The ancients probably thought of a resting god as being at leisure, but Jesus witnesses that the Father has a continual state of “work,” in the sense of God’s role of love and concern for the created universe:
It would be banal to interpret God’s “rest” as a kind of divine “inactivity”. By its nature, the creative act which founds the world is unceasing and God is always at work, as Jesus himself declares in speaking of the Sabbath precept: “My Father is working still, and I am working” (Jn 5:17). The divine rest of the seventh day does not allude to an inactive God, but emphasizes the fullness of what has been accomplished. It speaks, as it were, of God’s lingering before the “very good” work (Gn 1:31) which his hand has wrought, in order to cast upon it a gaze full of joyous delight.
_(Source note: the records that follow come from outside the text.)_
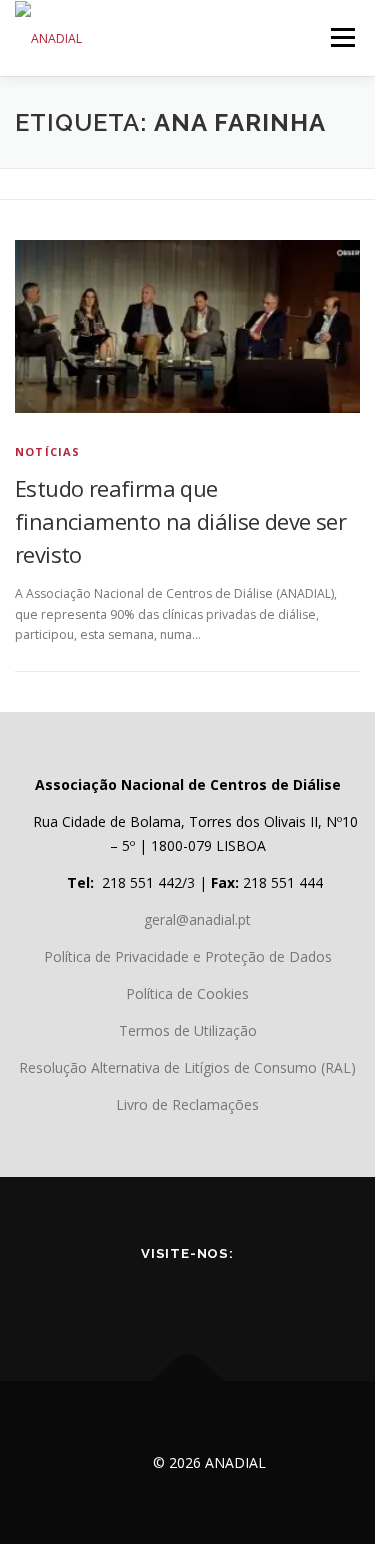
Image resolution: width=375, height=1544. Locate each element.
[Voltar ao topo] (187, 1381)
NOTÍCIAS (48, 451)
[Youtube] (160, 1296)
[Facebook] (104, 1296)
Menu (341, 37)
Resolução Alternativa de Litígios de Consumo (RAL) (187, 1067)
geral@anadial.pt (197, 919)
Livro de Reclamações (187, 1104)
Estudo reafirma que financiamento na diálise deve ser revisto (180, 521)
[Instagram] (272, 1296)
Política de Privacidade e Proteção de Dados (188, 956)
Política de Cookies (187, 993)
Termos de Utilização (188, 1030)
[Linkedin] (216, 1296)
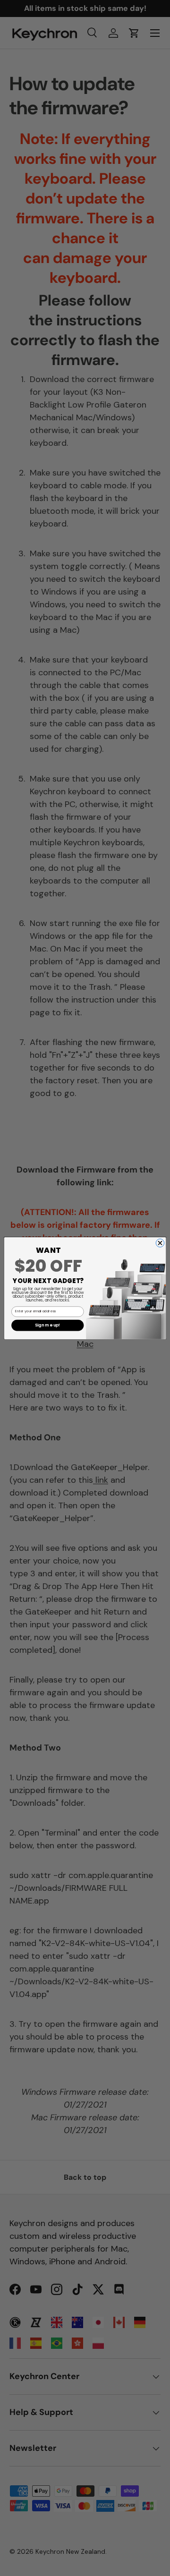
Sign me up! (47, 1325)
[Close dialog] (160, 1243)
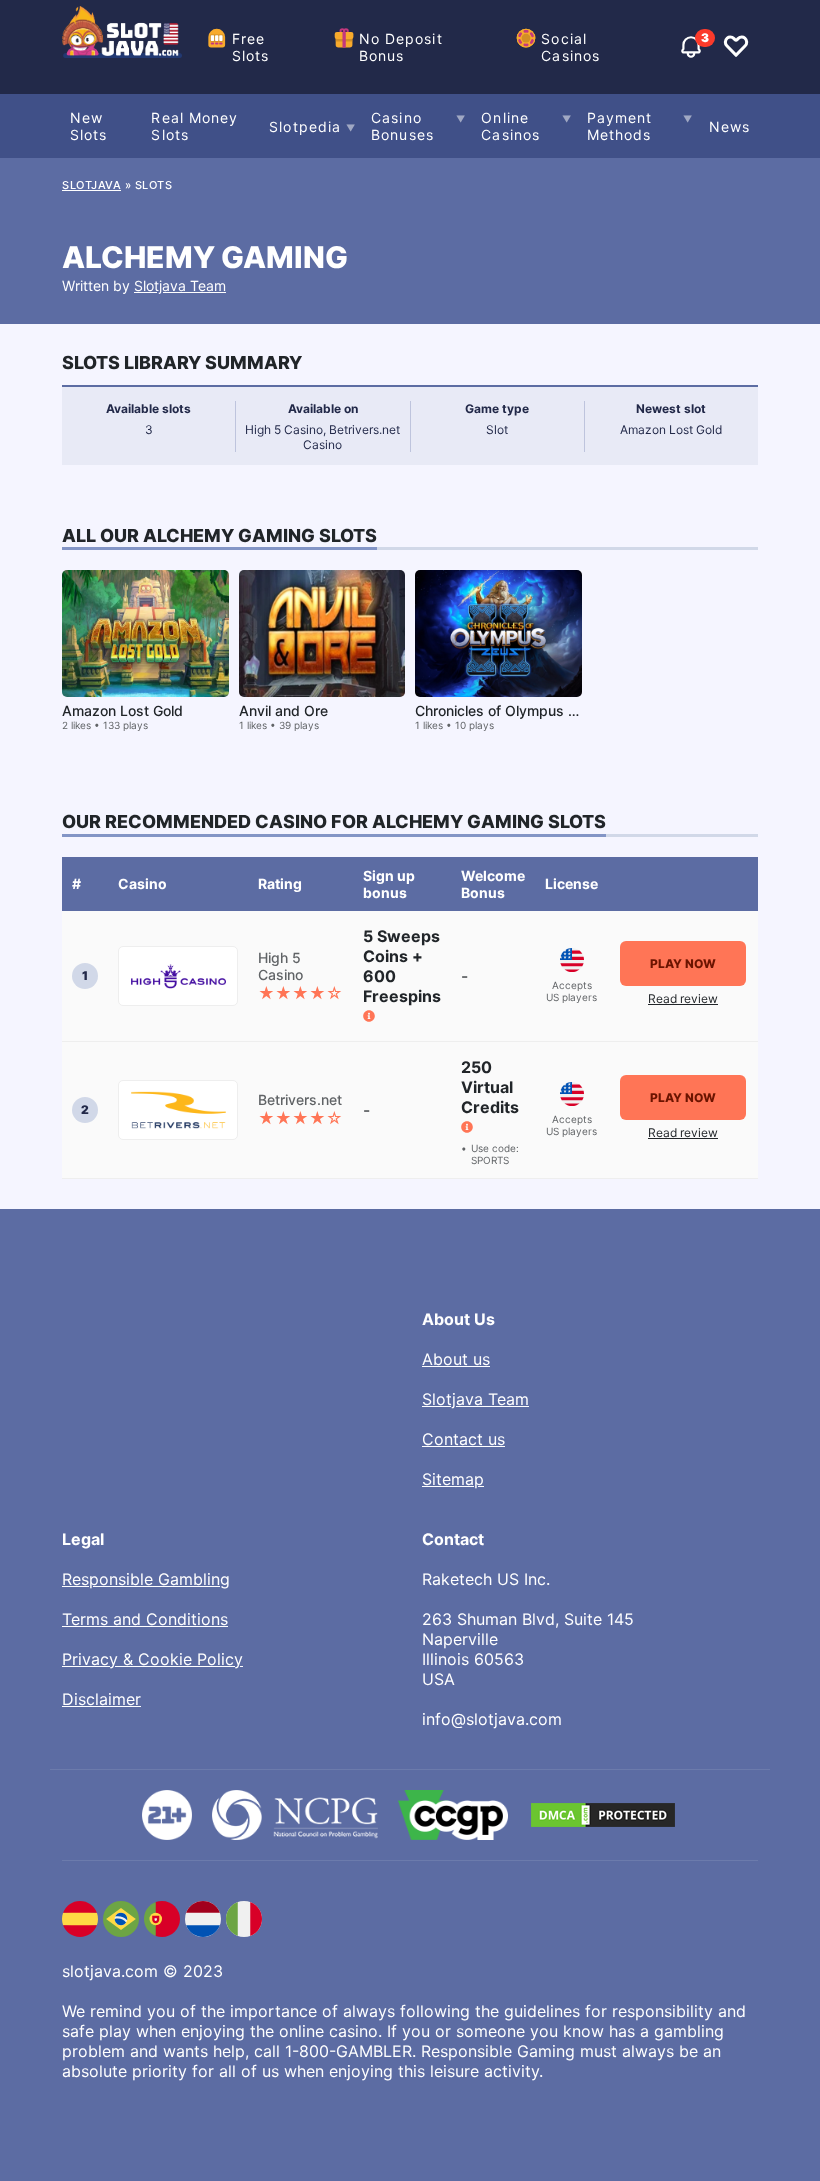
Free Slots (251, 47)
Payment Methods (620, 126)
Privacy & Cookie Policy (152, 1659)
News (729, 126)
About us (456, 1359)
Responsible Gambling (146, 1579)
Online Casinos (510, 126)
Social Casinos (570, 47)
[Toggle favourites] (736, 47)
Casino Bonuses (402, 126)
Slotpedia (305, 126)
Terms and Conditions (145, 1619)
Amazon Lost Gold (122, 710)
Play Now (683, 963)
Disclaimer (101, 1699)
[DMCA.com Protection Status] (603, 1815)
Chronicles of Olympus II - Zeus (519, 710)
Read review (683, 998)
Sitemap (453, 1479)
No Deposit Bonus (401, 47)
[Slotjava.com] (122, 47)
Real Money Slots (194, 126)
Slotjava (91, 185)
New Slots (89, 126)
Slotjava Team (180, 285)
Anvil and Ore (283, 710)
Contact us (463, 1439)
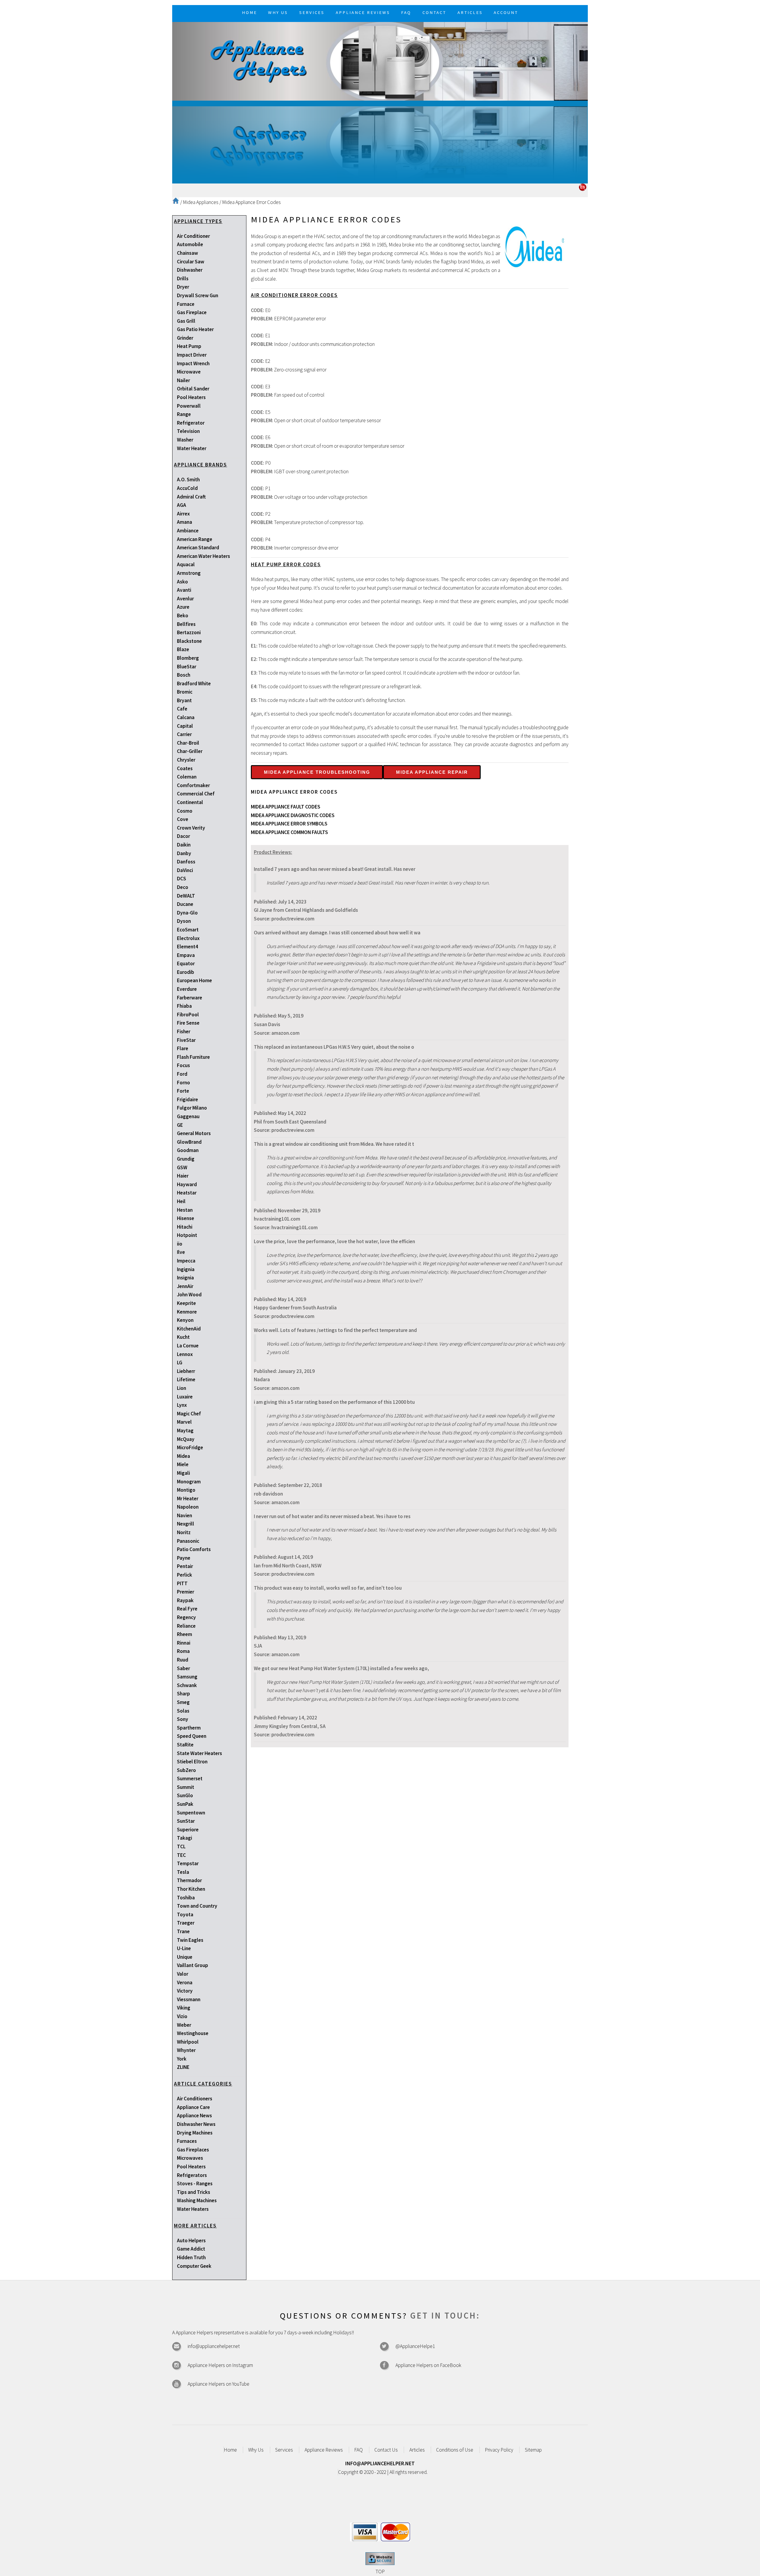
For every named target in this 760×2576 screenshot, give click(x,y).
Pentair (185, 1566)
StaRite (185, 1744)
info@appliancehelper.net (214, 2346)
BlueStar (186, 666)
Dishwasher (189, 270)
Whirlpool (188, 2042)
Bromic (184, 692)
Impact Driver (192, 355)
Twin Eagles (190, 1940)
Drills (183, 278)
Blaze (183, 649)
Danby (184, 853)
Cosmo (184, 811)
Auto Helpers (191, 2240)
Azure (183, 607)
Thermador (189, 1880)
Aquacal (186, 564)
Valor (182, 1974)
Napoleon (188, 1507)
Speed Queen (191, 1736)
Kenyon (185, 1320)
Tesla (183, 1872)
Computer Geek (194, 2266)
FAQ (358, 2450)
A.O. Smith (188, 479)
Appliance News (194, 2115)
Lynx (182, 1405)
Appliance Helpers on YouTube (218, 2384)
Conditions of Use (454, 2450)
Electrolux (188, 938)
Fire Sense (188, 1023)
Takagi (184, 1838)
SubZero (186, 1770)
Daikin (184, 844)
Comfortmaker (193, 785)
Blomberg (188, 658)
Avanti (184, 590)
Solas (183, 1711)
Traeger (185, 1923)
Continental (190, 802)
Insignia (185, 1277)
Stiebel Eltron (192, 1761)
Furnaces (187, 2141)
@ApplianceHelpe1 (415, 2346)
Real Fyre (187, 1608)
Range (184, 414)
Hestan (185, 1210)
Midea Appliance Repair (432, 772)
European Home (194, 980)
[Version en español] (582, 189)
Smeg (183, 1702)
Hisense (185, 1218)
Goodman (188, 1150)
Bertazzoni (189, 632)
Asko (182, 581)
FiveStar (186, 1040)
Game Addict (191, 2249)
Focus (183, 1065)
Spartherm (189, 1727)
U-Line (184, 1948)
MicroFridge (190, 1447)
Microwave (189, 371)
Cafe (182, 708)
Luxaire (185, 1396)
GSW (182, 1167)
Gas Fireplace (192, 312)
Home (230, 2450)
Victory (185, 1991)
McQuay (185, 1439)
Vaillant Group (192, 1965)
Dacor (183, 836)
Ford (182, 1074)
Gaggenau (188, 1116)
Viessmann (188, 1999)
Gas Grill (186, 321)
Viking (183, 2007)
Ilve (181, 1252)
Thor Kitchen (191, 1889)
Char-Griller (189, 751)
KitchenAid (189, 1328)
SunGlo (185, 1795)
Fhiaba (184, 1006)
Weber (184, 2025)
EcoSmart (188, 929)
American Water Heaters (203, 556)
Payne (183, 1558)
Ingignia (185, 1269)
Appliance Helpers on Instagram (220, 2365)
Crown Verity (191, 828)
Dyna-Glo (187, 912)
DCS (181, 878)
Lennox (185, 1354)
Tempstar (188, 1863)
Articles (417, 2450)
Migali (183, 1473)
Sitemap (533, 2450)
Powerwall (189, 406)
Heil (181, 1201)
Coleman (187, 776)
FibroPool (188, 1014)
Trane (183, 1931)
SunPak (185, 1804)
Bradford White (194, 683)
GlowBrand (189, 1142)
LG (179, 1362)
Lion (181, 1388)
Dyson (184, 921)
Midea (183, 1456)
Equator (186, 963)
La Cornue (188, 1345)
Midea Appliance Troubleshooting (317, 772)
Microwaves (190, 2158)
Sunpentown (191, 1812)
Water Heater (191, 448)
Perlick (184, 1575)
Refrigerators (192, 2175)
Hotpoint (187, 1235)
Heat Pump (189, 346)
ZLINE (183, 2067)
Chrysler (186, 760)
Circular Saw (190, 261)
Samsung (187, 1676)
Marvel (184, 1422)
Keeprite (186, 1303)
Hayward (187, 1184)
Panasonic (188, 1541)
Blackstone (189, 641)
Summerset (189, 1778)
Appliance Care (193, 2107)
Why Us (256, 2450)
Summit (185, 1787)
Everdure (187, 989)
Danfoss (186, 861)
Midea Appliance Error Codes (251, 202)
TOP (380, 2571)
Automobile (190, 244)
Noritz (184, 1532)
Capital (185, 726)
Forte (183, 1091)
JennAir (185, 1286)
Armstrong (189, 573)
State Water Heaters (199, 1753)
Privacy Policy (499, 2450)
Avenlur (185, 598)
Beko (182, 615)
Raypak (185, 1600)
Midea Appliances (200, 202)
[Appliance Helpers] (380, 60)
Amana (184, 522)
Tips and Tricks (193, 2192)
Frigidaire (187, 1099)
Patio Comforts (194, 1549)
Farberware (189, 997)
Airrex (183, 513)
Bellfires (186, 624)
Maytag (185, 1430)
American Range (194, 539)
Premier (185, 1591)
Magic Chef (189, 1413)
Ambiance (188, 530)
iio (179, 1243)
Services (284, 2450)
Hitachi (184, 1227)
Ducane (185, 904)
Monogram (189, 1481)
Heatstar (187, 1192)
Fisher (183, 1031)
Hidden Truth (191, 2257)
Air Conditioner (193, 236)
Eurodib (185, 972)
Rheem (184, 1634)
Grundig (185, 1159)
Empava (186, 955)
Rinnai (183, 1643)
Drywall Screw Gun (197, 295)
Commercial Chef (196, 793)
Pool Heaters (191, 397)
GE (180, 1125)
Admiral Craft (191, 496)
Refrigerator (191, 423)
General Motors (194, 1133)
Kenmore (187, 1311)
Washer (185, 439)
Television (188, 431)
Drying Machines (195, 2132)
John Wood (189, 1294)
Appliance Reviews (324, 2450)
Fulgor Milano (192, 1108)
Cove (182, 819)
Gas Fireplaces (193, 2149)
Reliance (186, 1626)
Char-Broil (188, 743)
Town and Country (197, 1906)
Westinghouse (192, 2033)
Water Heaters (193, 2209)
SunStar (186, 1821)
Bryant (184, 700)
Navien (184, 1515)
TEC (181, 1855)
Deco (182, 887)
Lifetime (186, 1379)
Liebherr (186, 1371)
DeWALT (186, 896)
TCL (181, 1846)
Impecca (186, 1260)
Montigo (186, 1490)
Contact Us (386, 2450)
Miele (183, 1464)
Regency (186, 1617)
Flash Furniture (193, 1057)
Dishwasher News (196, 2124)
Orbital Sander (193, 388)
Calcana (185, 717)
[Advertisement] (380, 142)
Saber (183, 1668)
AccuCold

This is a “contemplative” gaze which does not look to new accomplishments but enjoys the beauty of what has already been achieved.
Probably a contrast to the bitter, jealous, and frivolous gods of the ancients. The Father has something more to offer, and we human beings are also called to a contemplation infused with godly qualities: gratitude, joy, delight, etc..
It is a gaze which God casts upon all things, but in a special way upon (humanity), the crown of creation. It is a gaze which already discloses something of the nuptial shape of the relationship which God wants to establish with the creature made in his own image, by calling that creature to enter a pact of love. This is what God will gradually accomplish, in offering salvation to all humanity through the saving covenant made with Israel and fulfilled in Christ. It will be the Word Incarnate, through the eschatological gift of the Holy Spirit and the configuration of the Church as his Body and Bride, who will extend to all humanity the offer of mercy and the call of the Father’s love.
And the nuptial metaphor, not a surprise coming from the pen of John Paul II, is appropriate here. The Vatican site has Dies Domini in its entirety.